DATA EXTRACT =
------------------------------------------------------------------------
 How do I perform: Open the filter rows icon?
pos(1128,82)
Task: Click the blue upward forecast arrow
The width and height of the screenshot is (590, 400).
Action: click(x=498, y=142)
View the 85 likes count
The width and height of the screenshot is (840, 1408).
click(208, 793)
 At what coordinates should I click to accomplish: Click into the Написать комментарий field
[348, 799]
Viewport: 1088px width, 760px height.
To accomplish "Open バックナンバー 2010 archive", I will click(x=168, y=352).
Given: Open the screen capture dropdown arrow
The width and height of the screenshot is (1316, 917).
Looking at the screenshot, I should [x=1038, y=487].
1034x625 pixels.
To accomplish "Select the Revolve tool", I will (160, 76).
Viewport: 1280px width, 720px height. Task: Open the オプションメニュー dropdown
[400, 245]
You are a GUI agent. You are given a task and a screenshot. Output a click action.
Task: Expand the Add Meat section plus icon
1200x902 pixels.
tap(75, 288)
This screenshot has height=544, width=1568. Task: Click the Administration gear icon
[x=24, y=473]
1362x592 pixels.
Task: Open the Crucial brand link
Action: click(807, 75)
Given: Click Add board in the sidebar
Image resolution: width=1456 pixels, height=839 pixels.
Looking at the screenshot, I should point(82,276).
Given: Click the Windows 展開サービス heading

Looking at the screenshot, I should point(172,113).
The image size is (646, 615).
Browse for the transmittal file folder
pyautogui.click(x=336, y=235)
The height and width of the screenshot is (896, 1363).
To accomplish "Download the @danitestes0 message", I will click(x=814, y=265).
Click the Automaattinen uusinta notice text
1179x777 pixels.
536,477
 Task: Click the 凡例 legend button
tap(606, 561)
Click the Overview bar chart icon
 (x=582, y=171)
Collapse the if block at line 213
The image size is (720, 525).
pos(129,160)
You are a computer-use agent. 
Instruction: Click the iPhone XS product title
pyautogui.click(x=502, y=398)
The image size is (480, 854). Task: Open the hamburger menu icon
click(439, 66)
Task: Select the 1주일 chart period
------------------------------------------------------------------------
WRITTEN TASK = Revise these lines by replacing "dropdown" with "drop-down list" wherever it appears, changing nothing else.

OUTPUT BELOW =
 How do I perform: Open the filter rows icon?
pos(1128,82)
Task: Click the blue upward forecast arrow
The width and height of the screenshot is (590, 400).
Action: click(x=498, y=142)
View the 85 likes count
The width and height of the screenshot is (840, 1408).
click(208, 793)
 At what coordinates should I click to accomplish: Click into the Написать комментарий field
[348, 799]
Viewport: 1088px width, 760px height.
To accomplish "Open バックナンバー 2010 archive", I will click(x=168, y=352).
Given: Open the screen capture drop-down list arrow
The width and height of the screenshot is (1316, 917).
Looking at the screenshot, I should [x=1038, y=487].
1034x625 pixels.
To accomplish "Select the Revolve tool", I will (160, 76).
Viewport: 1280px width, 720px height. Task: Open the オプションメニュー drop-down list
[400, 245]
You are a GUI agent. You are given a task and a screenshot. Output a click action.
Task: Expand the Add Meat section plus icon
1200x902 pixels.
tap(75, 288)
This screenshot has height=544, width=1568. Task: Click the Administration gear icon
[x=24, y=473]
1362x592 pixels.
Task: Open the Crucial brand link
Action: click(807, 75)
Given: Click Add board in the sidebar
Image resolution: width=1456 pixels, height=839 pixels.
Looking at the screenshot, I should point(82,276).
Given: Click the Windows 展開サービス heading

Looking at the screenshot, I should point(172,113).
The image size is (646, 615).
Browse for the transmittal file folder
pyautogui.click(x=336, y=235)
The height and width of the screenshot is (896, 1363).
To accomplish "Download the @danitestes0 message", I will click(x=814, y=265).
Click the Automaattinen uusinta notice text
1179x777 pixels.
536,477
 Task: Click the 凡例 legend button
tap(606, 561)
Click the Overview bar chart icon
 (x=582, y=171)
Collapse the if block at line 213
The image size is (720, 525).
pos(129,160)
You are a computer-use agent. 
Instruction: Click the iPhone XS product title
pyautogui.click(x=502, y=398)
The image size is (480, 854). Task: Open the hamburger menu icon
click(439, 66)
Task: Select the 1주일 chart period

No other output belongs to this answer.